■ EXERCISE TEXT
============================================================

Father Louis preached not with an aloof intellectualism but with passion and a Gospel simplicity that touched people’s hearts. His love of good liturgy was well known and he took great efforts to have everyone fully participate at Mass. Father, who loved singing, updated the hymnal, started a perpetual Rosary group, established the Month of Mary and gave many retreats.
Through kindness and compassion, Father Louis began to win over his adversaries and eventually people of means came forward to offer their support. As his reputation grew, neighboring parishes began seeking Father Louis’ help. From the ashes left by the Revolution, the Holy Spirit used Father Louis to stir up new life in a little corner of France.
News of Father Louis’ success spread throughout the diocese and rumors began to circulate that he might be transferred to a parish in greater need or even appointed head of the seminary. Unknown to the good priest, a petition, signed by nearly the entire village, was presented to the bishop demanding that Father Louis be allowed to remain with them. It was an extraordinary change of heart for a people whose hostility four short years earlier had bitterly opposed his arrival!

============================================================

Stored data entries
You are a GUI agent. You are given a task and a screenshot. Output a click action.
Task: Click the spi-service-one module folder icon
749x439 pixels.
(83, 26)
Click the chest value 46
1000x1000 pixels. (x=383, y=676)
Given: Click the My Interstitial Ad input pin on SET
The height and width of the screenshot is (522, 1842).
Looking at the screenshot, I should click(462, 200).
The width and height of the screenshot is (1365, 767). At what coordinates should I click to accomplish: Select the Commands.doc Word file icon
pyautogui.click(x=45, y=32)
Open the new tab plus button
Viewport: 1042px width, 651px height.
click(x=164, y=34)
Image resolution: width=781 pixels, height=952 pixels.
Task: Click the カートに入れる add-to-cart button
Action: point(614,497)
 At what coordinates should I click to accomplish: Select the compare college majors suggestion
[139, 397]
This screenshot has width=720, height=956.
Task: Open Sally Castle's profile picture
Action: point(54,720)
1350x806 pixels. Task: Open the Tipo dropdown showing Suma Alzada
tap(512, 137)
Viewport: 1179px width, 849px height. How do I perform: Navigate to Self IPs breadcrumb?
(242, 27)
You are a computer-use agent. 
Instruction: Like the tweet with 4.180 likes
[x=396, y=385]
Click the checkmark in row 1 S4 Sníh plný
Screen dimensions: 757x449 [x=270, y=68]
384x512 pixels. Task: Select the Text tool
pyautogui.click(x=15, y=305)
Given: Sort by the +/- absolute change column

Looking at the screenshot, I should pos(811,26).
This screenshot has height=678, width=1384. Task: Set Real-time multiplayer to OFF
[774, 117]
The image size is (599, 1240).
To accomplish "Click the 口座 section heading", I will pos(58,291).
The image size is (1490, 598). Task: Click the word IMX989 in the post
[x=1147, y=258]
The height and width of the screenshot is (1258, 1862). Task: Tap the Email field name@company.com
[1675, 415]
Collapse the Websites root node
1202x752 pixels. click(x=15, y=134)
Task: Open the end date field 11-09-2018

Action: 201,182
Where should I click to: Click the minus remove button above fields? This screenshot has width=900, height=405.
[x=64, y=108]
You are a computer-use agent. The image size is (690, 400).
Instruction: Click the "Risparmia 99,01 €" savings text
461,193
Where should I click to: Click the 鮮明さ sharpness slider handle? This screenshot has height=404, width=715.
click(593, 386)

============================================================

■ WHAT TO PRODUCE
Quote the passage about Father Louis between "News of Father" and "opposed his arrival!", inclusive. This material stands apart from the passage about Father Louis.

■ RESULT OF THE TASK
News of Father Louis’ success spread throughout the diocese and rumors began to circulate that he might be transferred to a parish in greater need or even appointed head of the seminary. Unknown to the good priest, a petition, signed by nearly the entire village, was presented to the bishop demanding that Father Louis be allowed to remain with them. It was an extraordinary change of heart for a people whose hostility four short years earlier had bitterly opposed his arrival!